Toussaint mena une guerre acharnée, ainsi que des tactiques de guérilla. Mais il pensait pouvoir encore négocier avec Bonaparte et fut capturé lors d’une rencontre. Déporté en France, il mourut du manque de soin à Pontarlier. A la nouvelle de sa mort, c’est une vague radicale qui se déchaîna dans toute l’île. Bonaparte tenta de l’écraser, 100 000 indépendantistes et 50 000 français moururent. Au 1er janvier 1804, Jean-Jacques Dessalines, rédigea une déclaration d’indépendance, renommant l’île Haïti.

Ainsi, une deuxième colonie, après les USA, venait de gagner son indépendance. Des liens furent tissés avec Simon Bolívar en lutte pour l’indépendance de la Grande Colombie (Venezuela, Colombie etc.), mais le pouvoir à Haïti passa dans les mains de l’élite mulâtre. Pétion, l’ancien adversaire de Toussaint chassa Dessalines. De plus, les puissances coloniales étaient bien décidées à faire payer chèrement au peuple haïtien son indépendance. Dans la deuxième partie du 19ème siècle l’île tomba sous la domination complète de l’impérialisme. En 1915, les USA occupèrent l’île mais ne purent rester du fait de l’intense guérilla menée contre eux. Dans les années 30 et 40, d’importantes luttes, notamment ouvrières, agitèrent Haïti. Des syndicats, des partis communistes furent créés. Duvalier (Papa Doc) prit le pouvoir dans les années 50 et instaura une dictature féroce, mettant en place une bande armée les « Tontons Macoutes » qui réprimaient toute opposition. Son fils, Baby Doc reprit la même politique jusqu’à ce qu’il soit chassé en 86 par un immense mouvement des travailleurs et des étudiants.

Le double jeu d’Aristide

Ces années d’importants mouvements radicaux et urbains n’avaient malheureusement pas de direction révolutionnaire. Le vide politique a donc partiellement été rempli par Jean Bertrand Aristide, un prêtre populaire qui travaillait dans les bidonvilles de Port-au-Prince. Il fut élu en 91 en promettant d’éradiquer la misère. Il fut renversé en 91 par le général Cedras mais fut réinstallé au pouvoir avec l’aide de 20 000 soldats US.

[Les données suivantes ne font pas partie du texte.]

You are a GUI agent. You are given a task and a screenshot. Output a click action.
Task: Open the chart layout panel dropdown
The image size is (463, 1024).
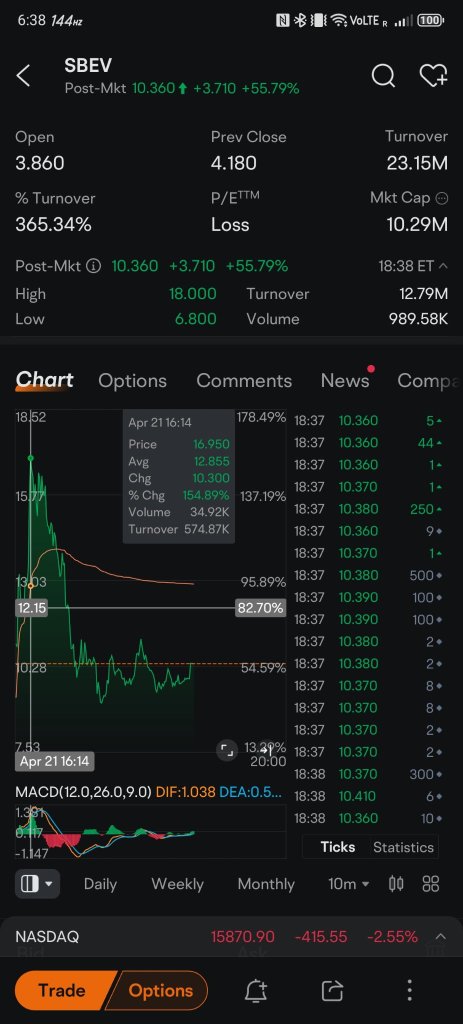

L’objectif de Clinton était de s’appuyer sur un régime ayant un certain soutien populaire pour mener les politiques néo libérales exigées par le FMI. Aristide, tout en maintenant un discours en faveur des masses populaires a décidé de coopérer avec le capitalisme. Ceci l’a rapidement amené à une politique anti populaire et lui a fait perdre sa base de soutien dans la population. Devenant très impopulaire, une opposition très hétéroclite composée de libéraux et de personnes liées aux Duvalier a entrepris de le chasser. Si le mouvement populaire contre le régime d’Aristide était fondamentalement juste, ceux qui se mirent à sa tête avait d’autres intentions. La France, rejointe par les USA, a poussé dans ce sens et Aristide fut chassé du pouvoir par les mêmes forces qui l’y avaient installé (Par erreur nous avions écrit qu’il avait « démissionné » dans le numéro 106 de l’Egalité). Boniface Alexandre, un avocat pro Etats-Unis a été nommé président.

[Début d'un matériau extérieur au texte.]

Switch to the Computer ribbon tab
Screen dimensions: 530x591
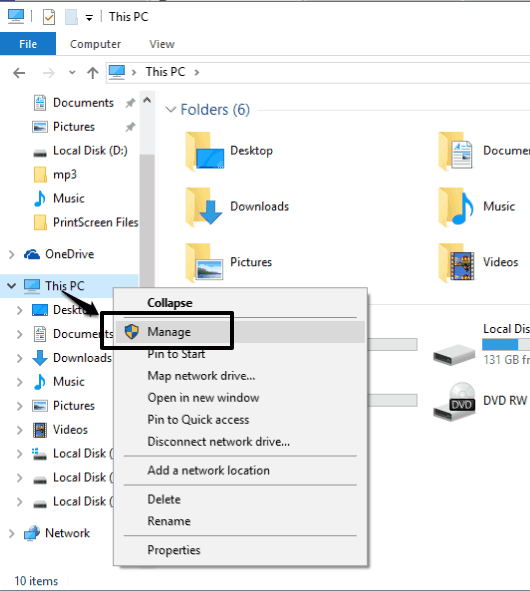[95, 44]

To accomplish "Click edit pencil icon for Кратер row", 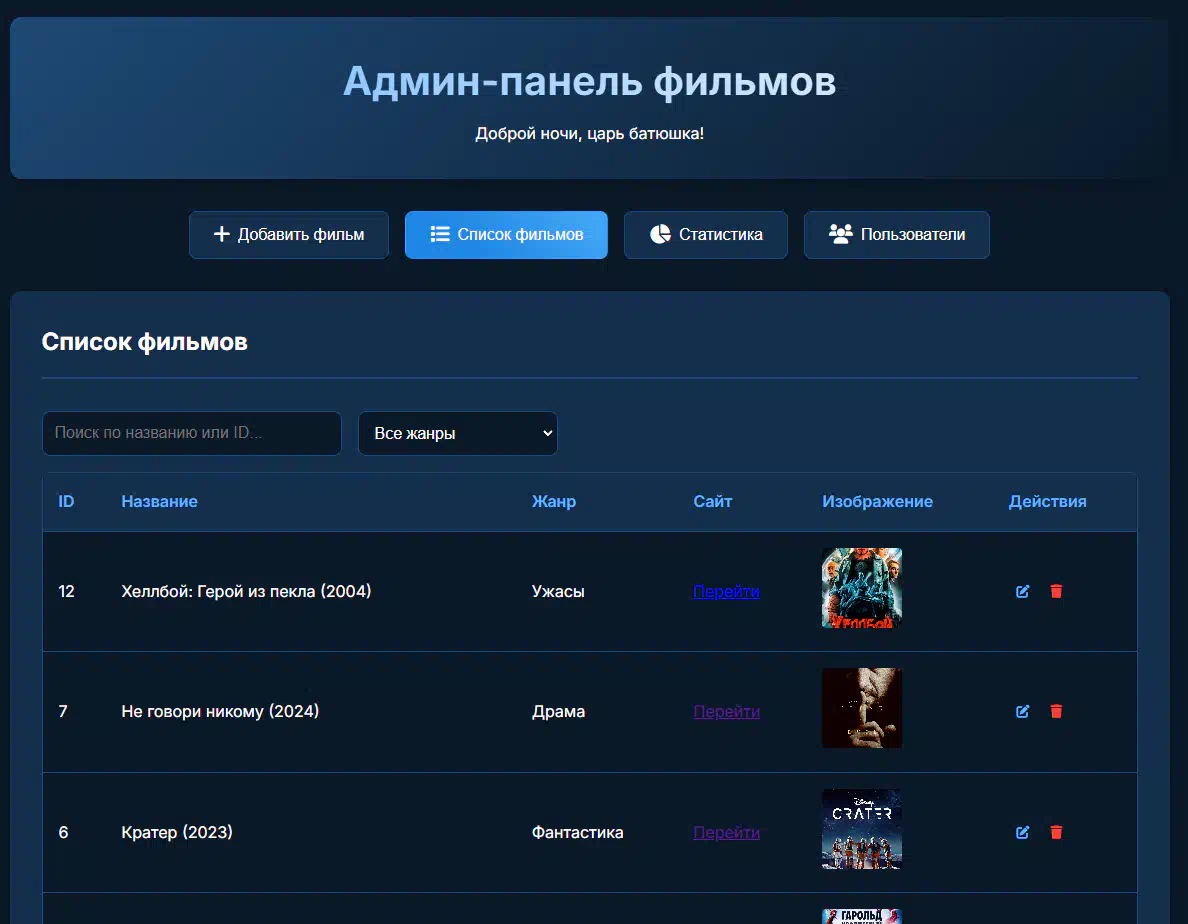I will [1022, 832].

En 200 ans d’indépendance Haïti a sans cesse eu à affronter l’impérialisme et ses relais locaux. Aristide est passé du prêtre radical à l’allié de Clinton pour le plus grand malheur du peuple haïtien. Comme dans tous les autres pays de la région caribéenne et ailleurs, le refus de rompre avec le capitalisme et de mobiliser la classe ouvrière a toujours le même résultat : quelle que soit la sincérité au départ, la corruption est la plus forte et le parti au pouvoir se transforme en clique dirigeante s’accaparant de nombreuses richesses au détriment de la population.

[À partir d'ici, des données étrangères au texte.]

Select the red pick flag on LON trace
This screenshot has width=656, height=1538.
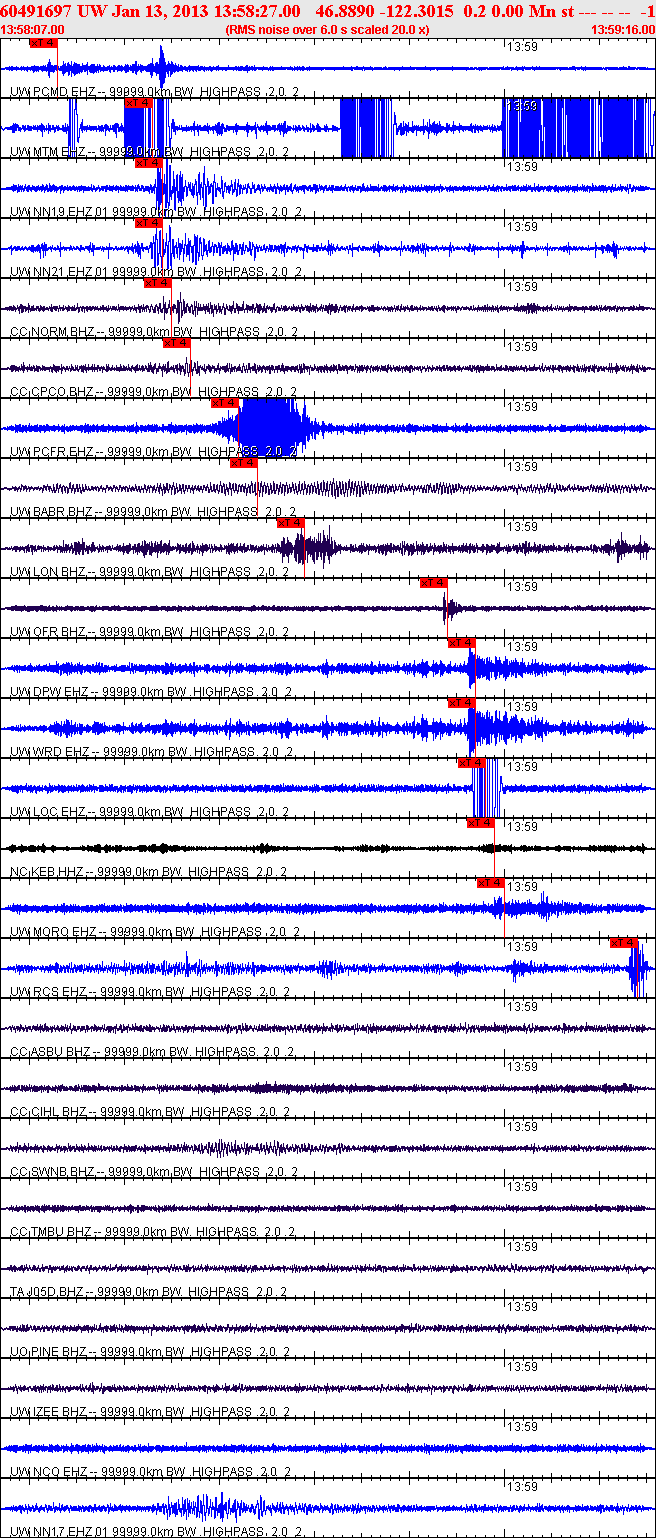click(290, 523)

Le peuple d’Haïti peut être fier de son passé de lutte. Il lui manque un véritable parti révolutionnaire de masse, basé sur la classe ouvrière, lié avec le prolétariat des autres îles de la Caraïbe, qui permette aux crises révolutionnaires de réellement aboutir au renversement du capitalisme. Seule une société socialiste, et une fédération démocratique et socialiste de la Caraïbe, instaurée grâce à la victoire des travailleurs et non un leader providentiel, organisera une répartition équitable des richesses et permettra d’en finir avec la misère et la corruption. 200 ans après la révolution haïtienne, les masses d’Haïti seront certainement encore à la pointe des prochains mouvements révolutionnaires dans la Caraïbe.